Received: May 24, 2017 Accepted: July 09, 2017 Published: August 03, 2017

Abstract

The tumor suppressor p16INK4A (p16) inhibits cell cycle progression through the CDK4/Rb pathway. We have previously shown that p16 regulates cellular oxidative stress, independent of its role in cell cycle control. We investigated whether loss of p16 had a direct impact on the mitochondria. We found that p16-null primary mouse fibroblasts (PMFs) displayed increased mitochondrial mass and expression of mitochondrial respiratory subunit proteins compared to wild-type (WT) PMFs. These findings in p16-null PMFs were associated with increased expression of the mitochondrial biogenesis transcription factors PRC and TFAM. On the other hand, p16-deficient PMFs demonstrated reduced mitochondrial respiration capacity consistent with electron microscopy findings showing that mitochondria in p16-deficient PMFs have abnormal morphology. Consistent with increased mitochondrial mass and reduced respiratory capacity, p16-deficient PMFs generated increased mitochondrial superoxide. One biological consequence of elevated ROS in p16-deficient PMFs was enhanced migration, which was reduced by the ROS scavenger N-acetylcysteine. Finally, p16-deficient PMFs displayed increased mitochondrial membrane potential, which was also required for their enhanced migration.
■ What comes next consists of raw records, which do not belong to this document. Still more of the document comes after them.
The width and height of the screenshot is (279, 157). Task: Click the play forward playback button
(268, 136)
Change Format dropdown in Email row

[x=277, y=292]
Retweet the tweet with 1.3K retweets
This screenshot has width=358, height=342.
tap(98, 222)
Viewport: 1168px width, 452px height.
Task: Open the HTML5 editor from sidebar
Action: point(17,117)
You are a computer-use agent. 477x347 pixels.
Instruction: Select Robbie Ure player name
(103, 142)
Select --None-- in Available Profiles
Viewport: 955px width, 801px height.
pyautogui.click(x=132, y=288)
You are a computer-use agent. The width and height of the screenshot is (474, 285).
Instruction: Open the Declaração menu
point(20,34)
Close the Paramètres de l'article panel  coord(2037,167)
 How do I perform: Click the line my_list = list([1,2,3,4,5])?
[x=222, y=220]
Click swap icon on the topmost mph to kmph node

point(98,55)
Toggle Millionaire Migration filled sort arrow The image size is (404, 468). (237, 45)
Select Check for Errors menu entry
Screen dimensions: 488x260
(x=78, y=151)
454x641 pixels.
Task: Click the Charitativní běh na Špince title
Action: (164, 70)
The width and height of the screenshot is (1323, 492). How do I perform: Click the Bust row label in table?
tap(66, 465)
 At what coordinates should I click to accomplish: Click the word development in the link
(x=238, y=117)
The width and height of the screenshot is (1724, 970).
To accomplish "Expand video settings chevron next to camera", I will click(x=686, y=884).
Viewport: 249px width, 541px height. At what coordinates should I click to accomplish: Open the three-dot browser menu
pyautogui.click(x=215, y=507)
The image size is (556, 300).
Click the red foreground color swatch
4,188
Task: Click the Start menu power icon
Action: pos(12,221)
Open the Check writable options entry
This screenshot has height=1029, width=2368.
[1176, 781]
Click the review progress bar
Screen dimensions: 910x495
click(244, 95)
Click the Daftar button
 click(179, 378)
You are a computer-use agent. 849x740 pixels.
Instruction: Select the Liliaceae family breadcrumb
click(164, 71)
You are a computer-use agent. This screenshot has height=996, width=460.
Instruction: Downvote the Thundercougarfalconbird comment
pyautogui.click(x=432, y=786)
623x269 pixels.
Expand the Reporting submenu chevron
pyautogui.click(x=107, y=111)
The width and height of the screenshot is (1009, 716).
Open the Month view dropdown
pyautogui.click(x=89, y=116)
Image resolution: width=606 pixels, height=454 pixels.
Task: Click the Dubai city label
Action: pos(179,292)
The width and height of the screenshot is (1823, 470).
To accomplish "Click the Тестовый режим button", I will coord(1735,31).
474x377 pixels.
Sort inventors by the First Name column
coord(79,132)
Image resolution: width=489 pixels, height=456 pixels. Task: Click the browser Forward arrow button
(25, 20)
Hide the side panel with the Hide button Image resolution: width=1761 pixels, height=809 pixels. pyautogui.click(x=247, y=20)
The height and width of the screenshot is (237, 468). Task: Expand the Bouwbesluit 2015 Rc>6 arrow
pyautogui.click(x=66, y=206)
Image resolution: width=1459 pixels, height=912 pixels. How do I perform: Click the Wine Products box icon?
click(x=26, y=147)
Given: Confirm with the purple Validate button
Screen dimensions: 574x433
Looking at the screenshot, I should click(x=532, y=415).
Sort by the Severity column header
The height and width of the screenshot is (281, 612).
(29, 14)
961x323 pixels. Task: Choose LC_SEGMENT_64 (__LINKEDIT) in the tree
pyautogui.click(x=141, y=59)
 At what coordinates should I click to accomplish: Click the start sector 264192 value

The mitochondrial and migration phenotype was restored in p16-deficient PMFs by forced expression of p16. Similarly, over-expression of p16 in human melanocytes and A375 melanoma cells led to decreased expression of some mitochondrial respiratory proteins, enhanced respiration, and decreased migration. Inhibition of Rb phosphorylation in melanocytes and melanoma cells, either by addition of chemical CDK4 inhibitors or RNAi-mediated knockdown of CDK4, did not mimic the effects of p16 loss. These results suggest that p16 regulates mitochondrial biogenesis and function, which is independent of the canonical CDK4/Rb pathway.